January 2. Heavy sigh. The world is restarting its routines, evidenced by thrice the number of cars in the Metra commuter lot this morning.
Once on board the train I opened the news and skipped over the story about Trump calling Pelosi’s plan a non-starter, that’s not news, that’s common knowledge. I opened a story with a picture that includes a familiar looking man.
I read the article and revisited the beloved and long ago memorized poem, Robert Frost’s, “Stopping by Woods on a Snowy Evening.”
Whose woods these are I think I know.
His house is in the village though;
He will not see me stopping here
To watch his woods fill up with snow.
My little horse must think it queer
To stop without a farmhouse near
Between the woods and frozen lake
The darkest evening of the year.
He gives his harness bells a shake
To ask if there is some mistake.
The only other sound’s the sweep
Of easy wind and downy flake.
The woods are lovely, dark and deep,
But I have promises to keep,
And miles to go before I sleep,
And miles to go before I sleep.
The poem’s release from copyright protection law means Frost’s words are to be shared with everyone, and as the Washington Post points out, that means everyone from FedEx to Downy fabric softener. Frost’s words are fair game.

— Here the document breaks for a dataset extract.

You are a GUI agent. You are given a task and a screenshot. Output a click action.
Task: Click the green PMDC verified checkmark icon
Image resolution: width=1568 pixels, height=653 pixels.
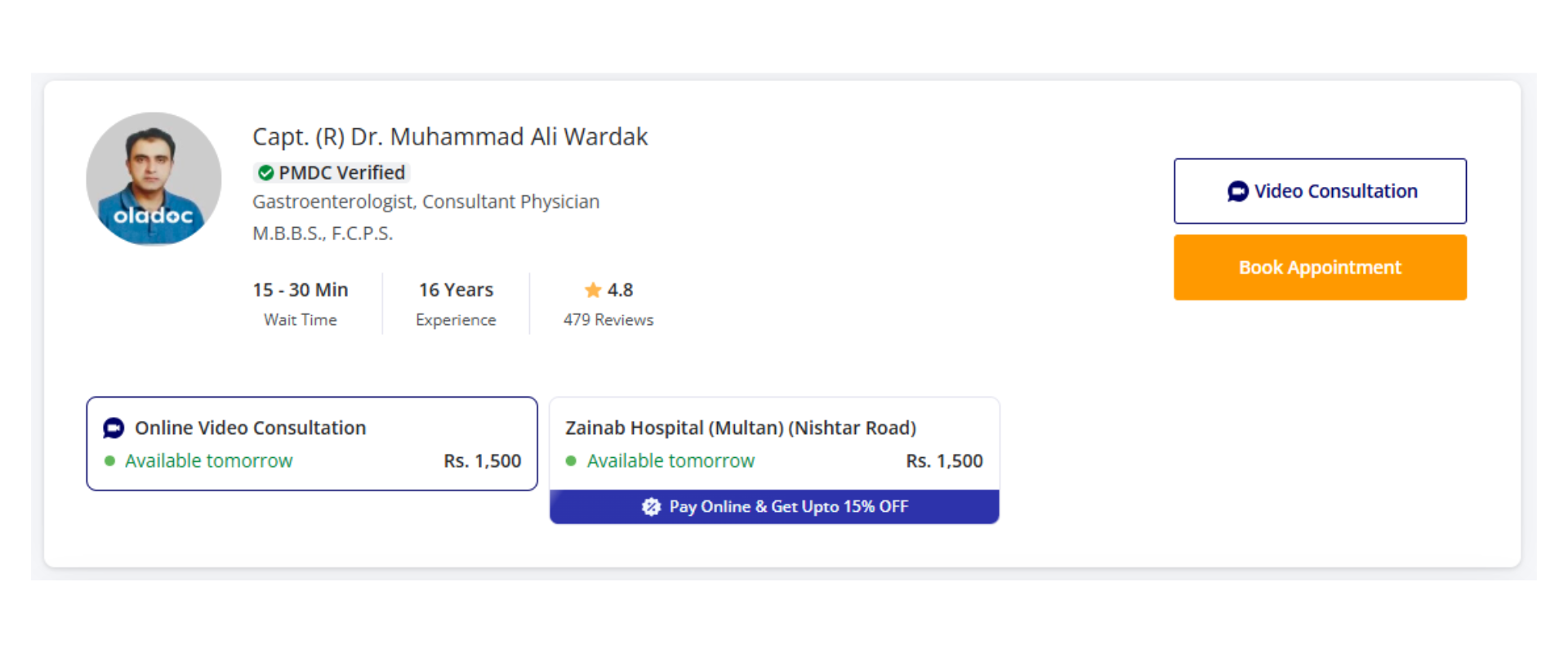point(265,173)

I don’t recall if I was in 5th or 6th grade when I first read Frost’s work. I do remember memorizing this poem and others, I remember later taking pen to ink and writing out Fire and Ice in Old English calligraphy on parchment paper, and I remember buying a book of his work in the late 80s, while I was in high school or right after I started college, which I still have.
Few artists have had the steadfast presence in my life as Frost. The thought that his work and words, some previously released, will be read, taught, consumed, and possibly commercially exploited is fine with me. Words like his, structured together like the perfect floral arrangement so that every angle can be appreciated, make people pause. In my case, they always make me reflect and smile. And I did once again this morning when my mouth mirrored what eyes read: “And miles to go before I sleep”. I was grateful to start the day with such a fond memory, though as my yawns signaled to the world I wished my four day break was extended just one more day.